Managergehälter: Wer das beste Salär einstreicht

Managergehälter

Wir haben es vor einigen Monaten bereits thematisiert: Während Deutschlands Vorstandschefs Teamgeist predigen, werden viele von ihnen bezahlt, als hänge das Wohl des Unternehmens in allererster Linie von ihnen alleine ab. Und inzwischen belegen immer mehr Studien, das hohe Gehaltsunterschiede das Klima vergiften können. „Die wachsende Ungleichheit kann demotivierend auf die gesamte Belegschaft wirken und dem gesamten Unternehmen schaden“, sagte der BWL-Professor Joachim Schwalbach jüngst der WirtschaftsWoche. So untermauerte gerade eine Studie der Uni Berkeley, dass Mitarbeiter die Arbeitsbedingungen schlechter bewerten, wenn die Gehaltsunterschiede hoch sind.

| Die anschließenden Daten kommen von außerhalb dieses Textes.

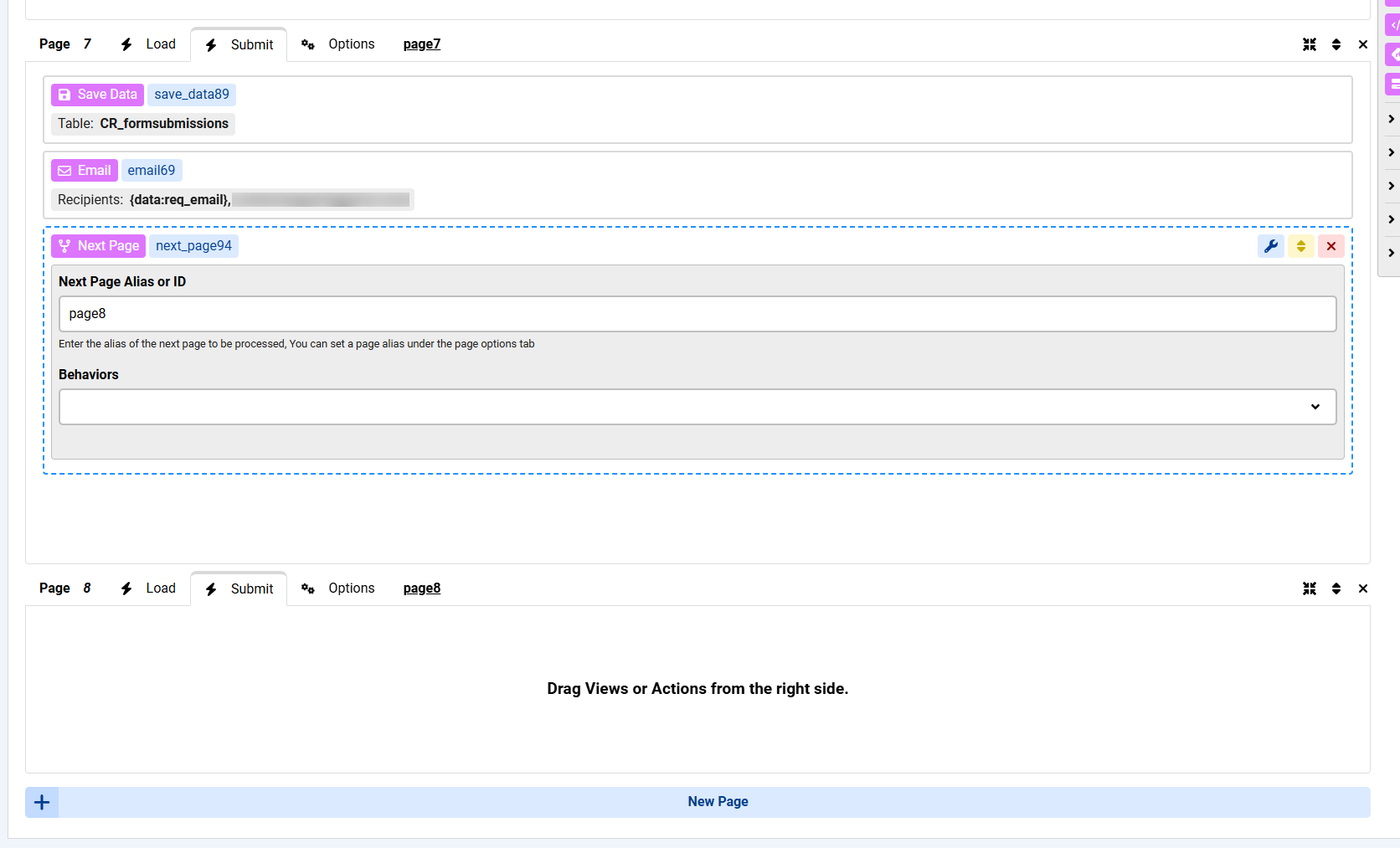Screen dimensions: 1400x848
Task: Click the Save Data action icon
Action: [x=64, y=95]
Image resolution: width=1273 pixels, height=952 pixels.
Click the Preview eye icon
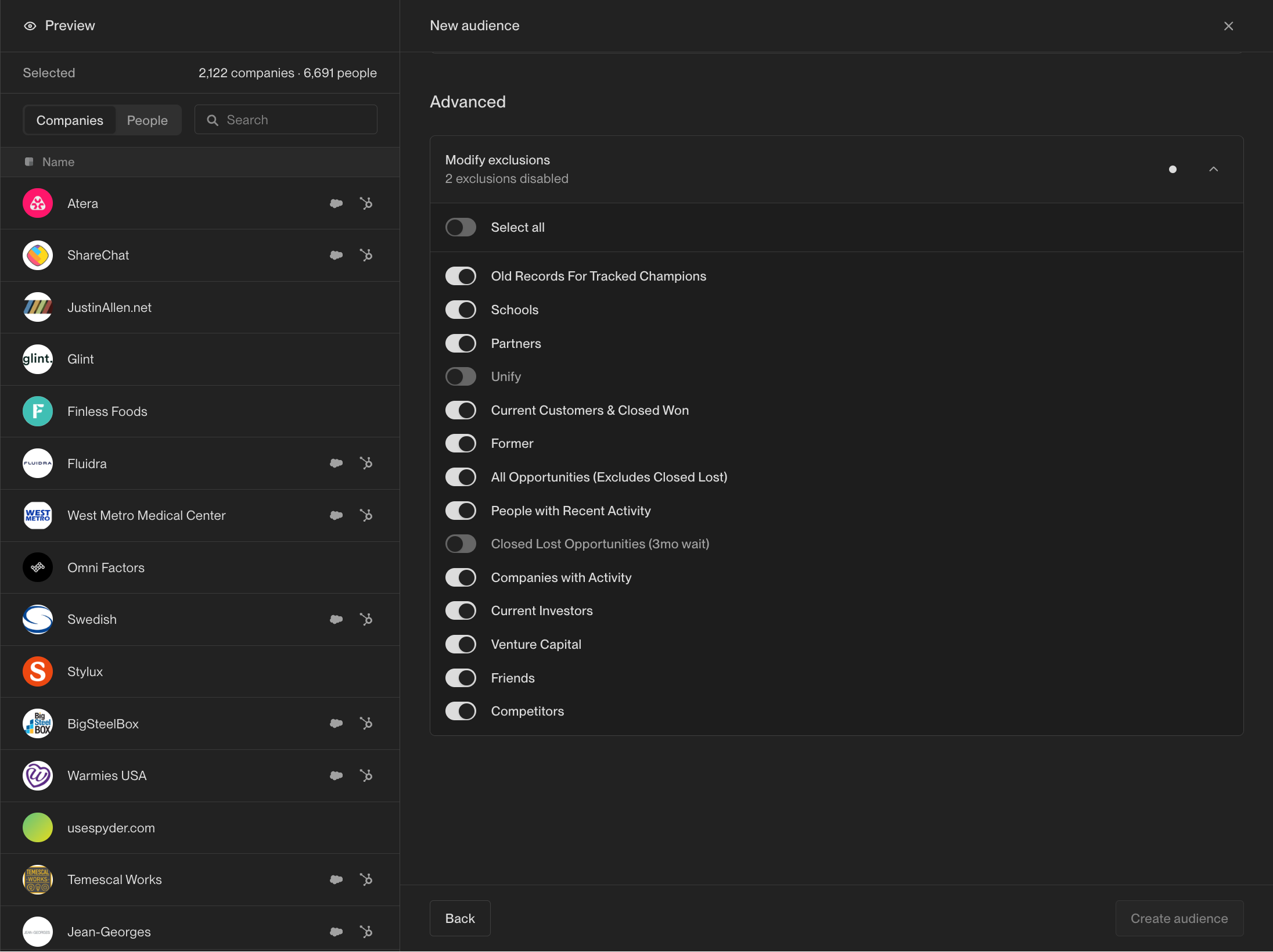click(x=30, y=26)
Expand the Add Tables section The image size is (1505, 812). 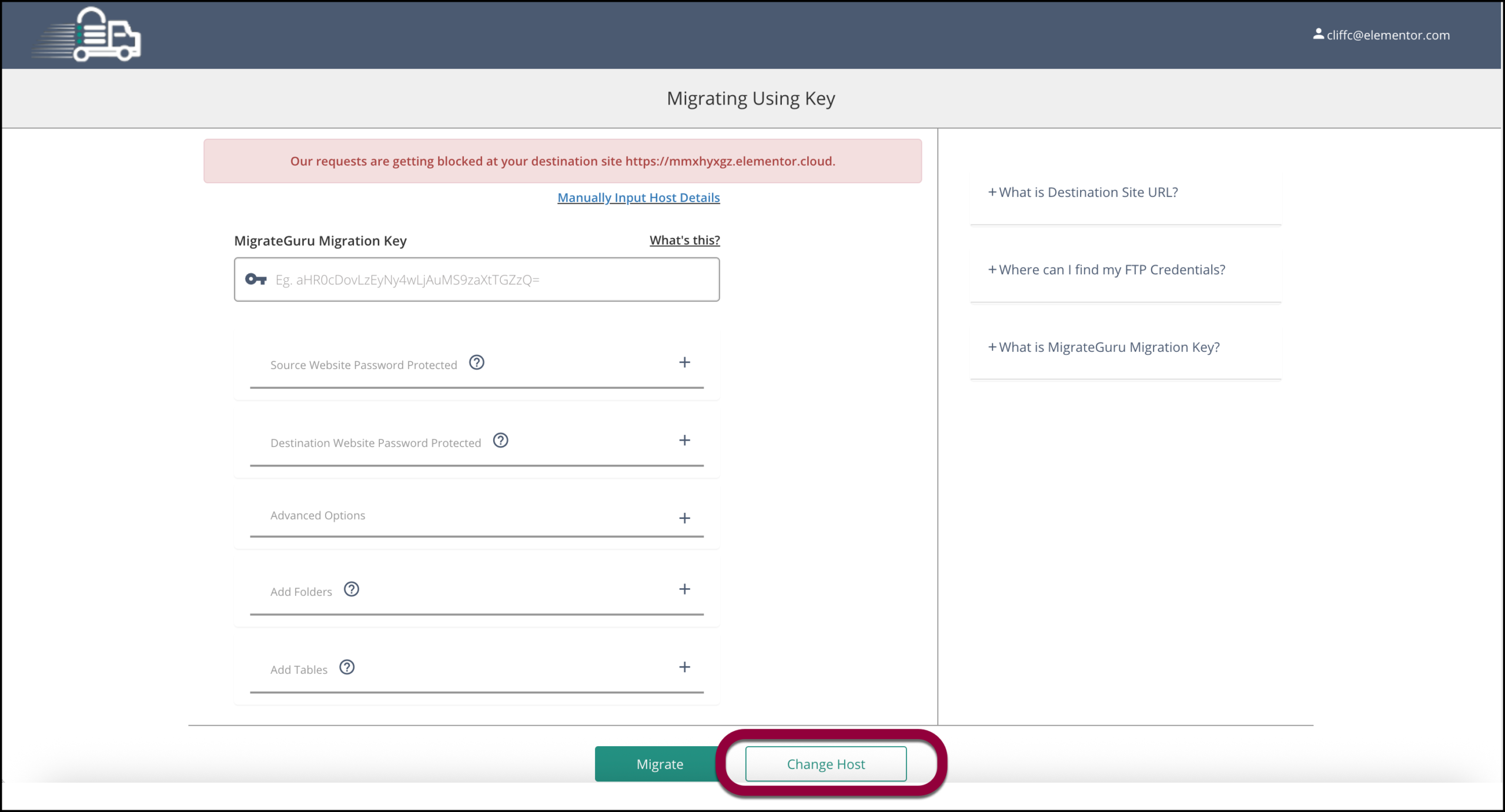684,667
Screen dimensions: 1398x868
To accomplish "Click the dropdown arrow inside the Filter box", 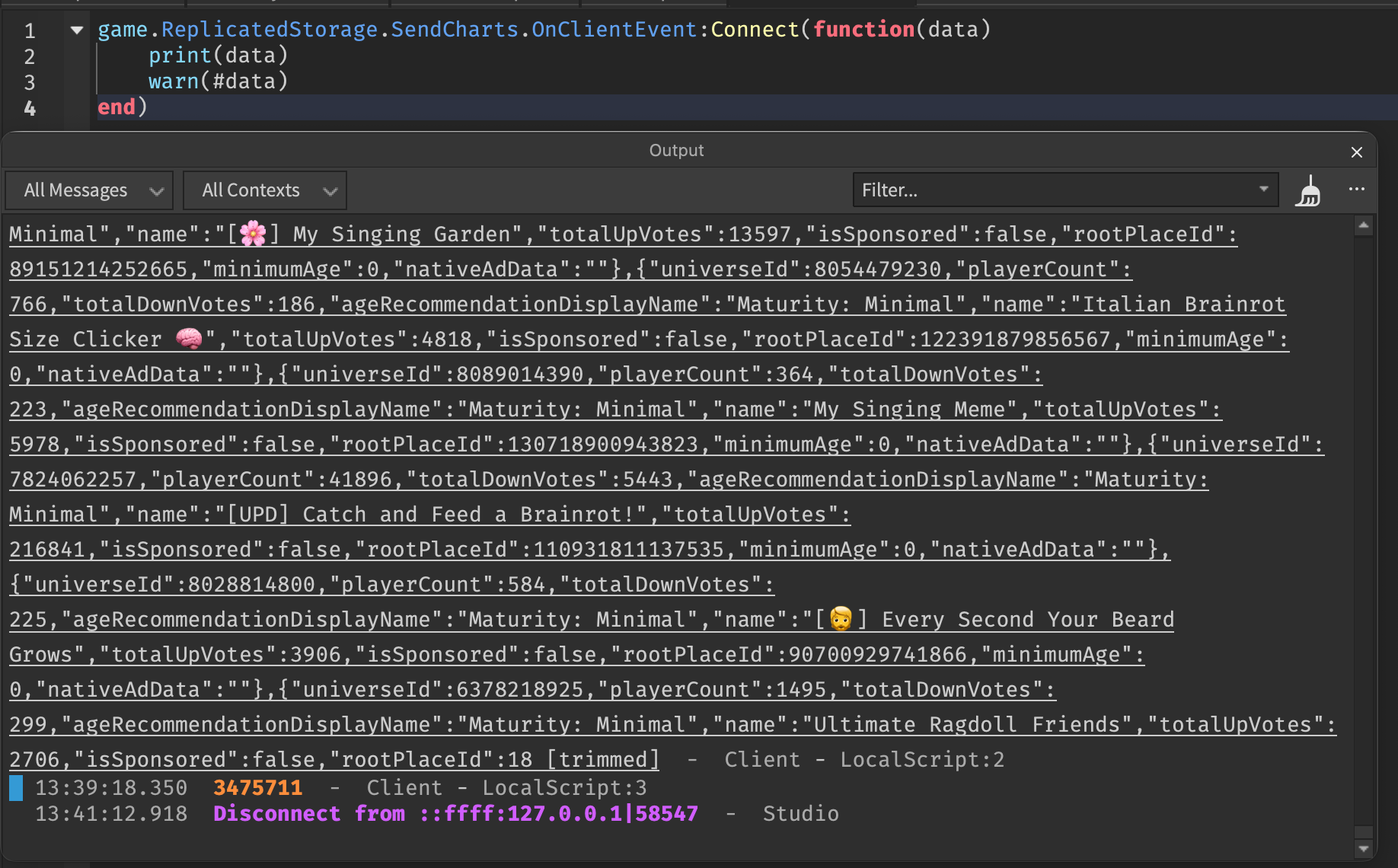I will (1263, 190).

Niedrige Pay Ratio: Vorteil im Wettbewerb um Talente

Zudem zeigte sich, dass solche Firmen für Bewerber unattraktiver sind – ein erheblicher Nachteil im Zeitalter des Fachkräftemangels (zumal Analysen zur „Pay Ratio“ für Schlagzeilen sorgen und zuletzt vor allem die Deutsche Post in ein schlechtes Licht rückten). Im Umkehrschluss bedeutet das: Mit fairen Gehaltsstrukturen können Aufsichtsräte Unternehmen einen Vorteil im Wettbewerb um Fach- und Führungskräfte verschaffen. Besonders niedrig ist die Pay Ratio zum Beispiel bei der Commerzbank: CEO Martin Zielke kassierte 2017 das 25-fache eines typischen Mitarbeiters und damit eines der „besten“ Managergehälter – zumindest aus Sicht des Unternehmens.